[EXERCISE DETAILS] Return the line that has "Given: Click the" and all lines below it through the last, exactly as they stand; omit pictures.

[Items from a data source]
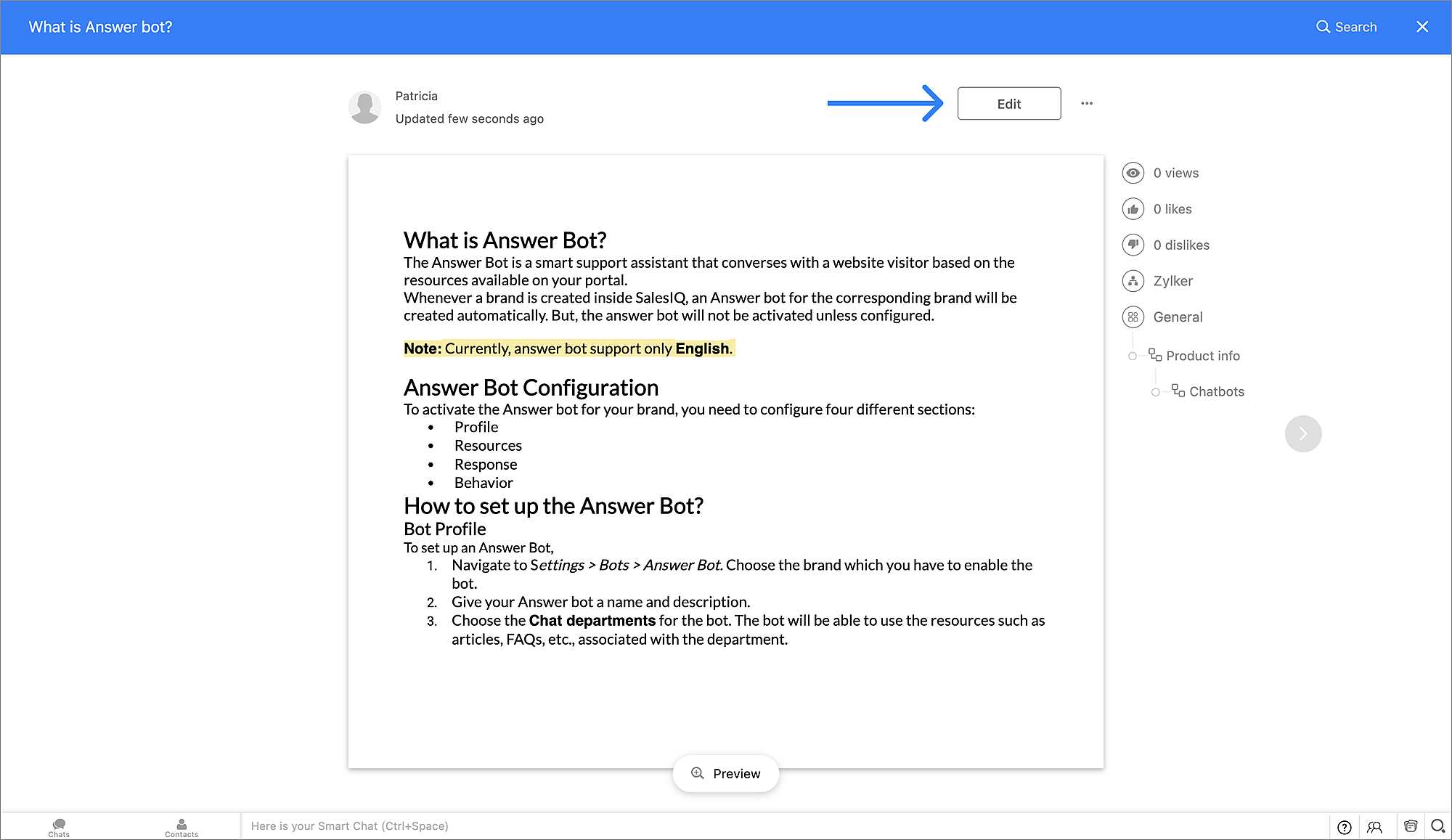Image resolution: width=1452 pixels, height=840 pixels.
Task: Click Search in the header
Action: pyautogui.click(x=1346, y=27)
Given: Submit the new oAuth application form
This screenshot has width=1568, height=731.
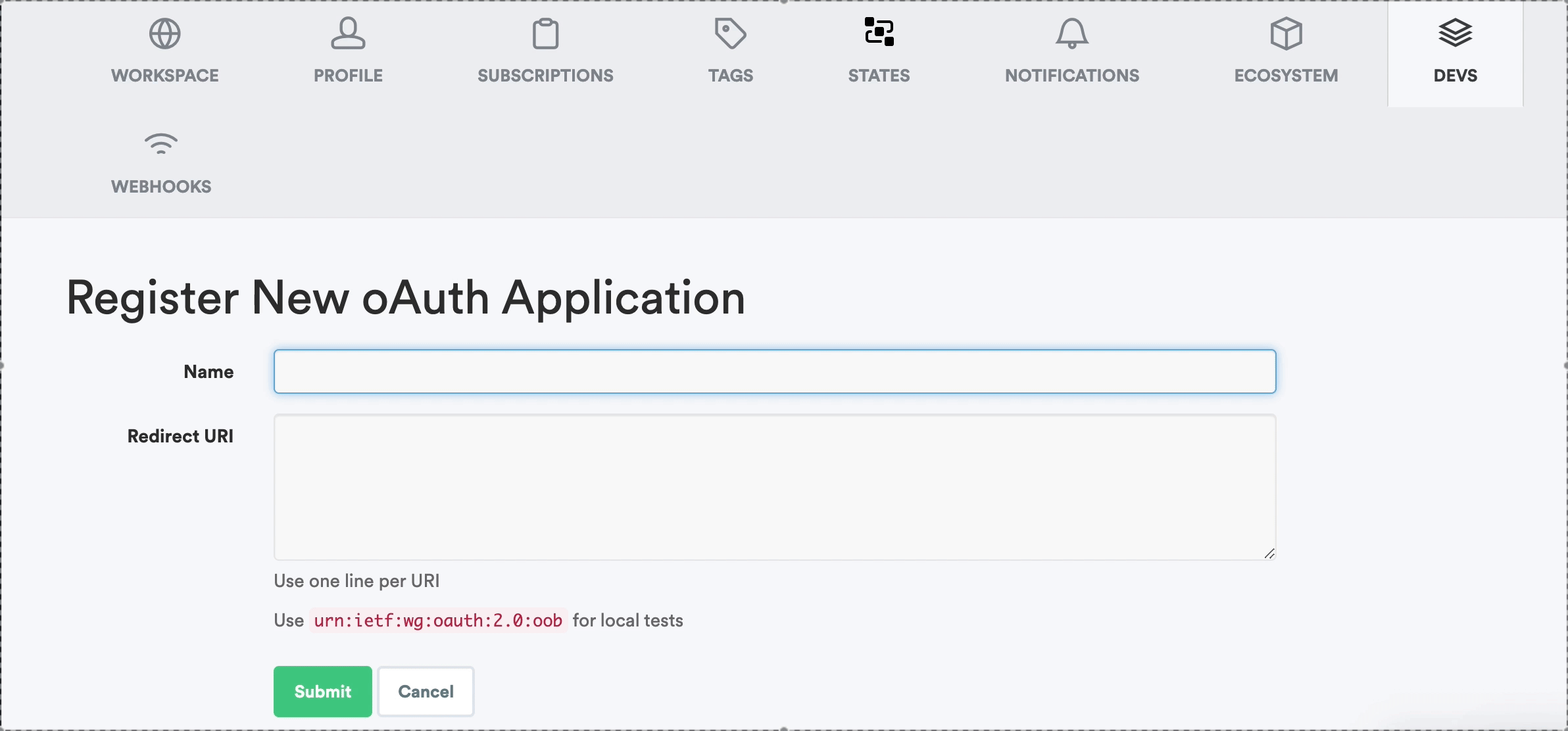Looking at the screenshot, I should click(322, 691).
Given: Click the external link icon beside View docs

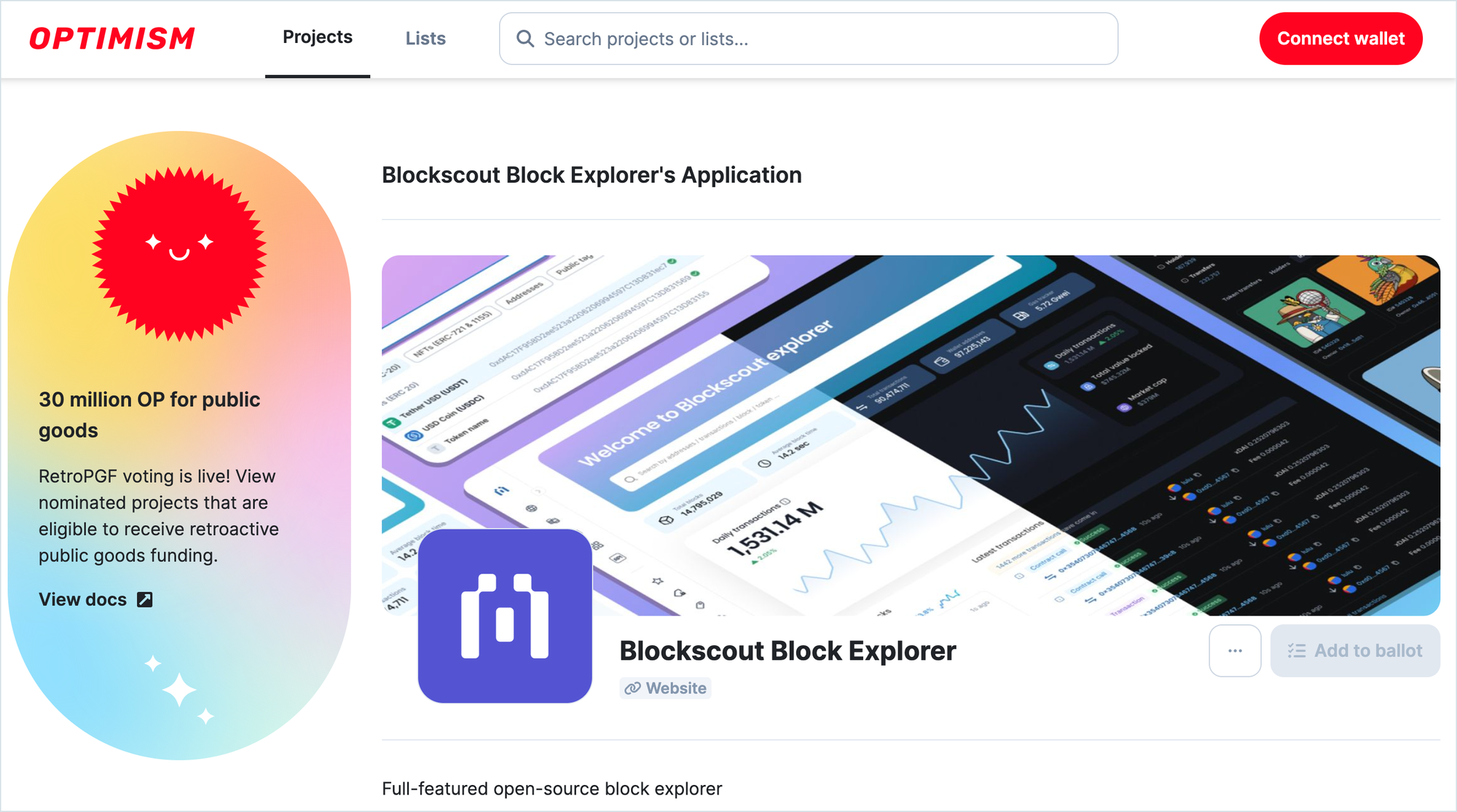Looking at the screenshot, I should 145,599.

[YOUR SOLUTION]
Given: Click the external link icon beside View docs

Looking at the screenshot, I should 145,599.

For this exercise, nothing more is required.